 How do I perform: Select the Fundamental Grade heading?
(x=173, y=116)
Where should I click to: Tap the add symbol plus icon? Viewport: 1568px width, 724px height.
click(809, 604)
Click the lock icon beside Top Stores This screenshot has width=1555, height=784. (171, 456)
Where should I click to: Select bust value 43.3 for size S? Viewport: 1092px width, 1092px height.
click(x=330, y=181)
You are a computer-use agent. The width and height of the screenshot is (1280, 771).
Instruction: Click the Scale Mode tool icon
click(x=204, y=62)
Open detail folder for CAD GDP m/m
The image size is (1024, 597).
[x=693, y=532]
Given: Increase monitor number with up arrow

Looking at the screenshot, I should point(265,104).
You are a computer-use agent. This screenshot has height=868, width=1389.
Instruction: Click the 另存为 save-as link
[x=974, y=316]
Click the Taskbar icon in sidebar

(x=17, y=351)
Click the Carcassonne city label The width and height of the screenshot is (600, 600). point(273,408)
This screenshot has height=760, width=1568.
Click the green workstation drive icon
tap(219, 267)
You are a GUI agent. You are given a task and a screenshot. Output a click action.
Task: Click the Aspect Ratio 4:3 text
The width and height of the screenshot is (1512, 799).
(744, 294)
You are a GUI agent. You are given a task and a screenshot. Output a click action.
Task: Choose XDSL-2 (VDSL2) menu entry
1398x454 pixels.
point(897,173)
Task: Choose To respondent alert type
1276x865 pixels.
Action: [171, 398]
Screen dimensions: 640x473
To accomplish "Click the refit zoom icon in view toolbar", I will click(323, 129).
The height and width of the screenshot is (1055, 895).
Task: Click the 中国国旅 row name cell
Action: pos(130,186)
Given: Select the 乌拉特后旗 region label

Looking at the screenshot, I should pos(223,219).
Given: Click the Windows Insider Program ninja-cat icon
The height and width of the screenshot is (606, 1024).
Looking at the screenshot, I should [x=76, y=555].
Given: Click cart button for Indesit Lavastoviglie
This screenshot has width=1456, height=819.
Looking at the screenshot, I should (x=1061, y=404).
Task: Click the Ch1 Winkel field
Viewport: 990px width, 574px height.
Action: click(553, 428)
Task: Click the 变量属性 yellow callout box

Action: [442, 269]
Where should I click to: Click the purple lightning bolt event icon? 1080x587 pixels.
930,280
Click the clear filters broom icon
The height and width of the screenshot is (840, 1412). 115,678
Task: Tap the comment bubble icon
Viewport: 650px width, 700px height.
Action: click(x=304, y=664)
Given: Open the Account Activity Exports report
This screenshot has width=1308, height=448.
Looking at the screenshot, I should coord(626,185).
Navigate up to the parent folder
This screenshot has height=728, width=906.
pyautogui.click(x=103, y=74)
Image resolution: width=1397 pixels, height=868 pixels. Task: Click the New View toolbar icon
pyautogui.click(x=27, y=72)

·····

Task brief:
Please give an exact copy of the lines above, beginning with the line containing "Task: Click the 变量属性 yellow callout box" and running through the line containing "Given: Open the", and of no other lines.

Finished task:
Task: Click the 变量属性 yellow callout box

Action: [442, 269]
Where should I click to: Click the purple lightning bolt event icon? 1080x587 pixels.
930,280
Click the clear filters broom icon
The height and width of the screenshot is (840, 1412). 115,678
Task: Tap the comment bubble icon
Viewport: 650px width, 700px height.
Action: click(x=304, y=664)
Given: Open the Account Activity Exports report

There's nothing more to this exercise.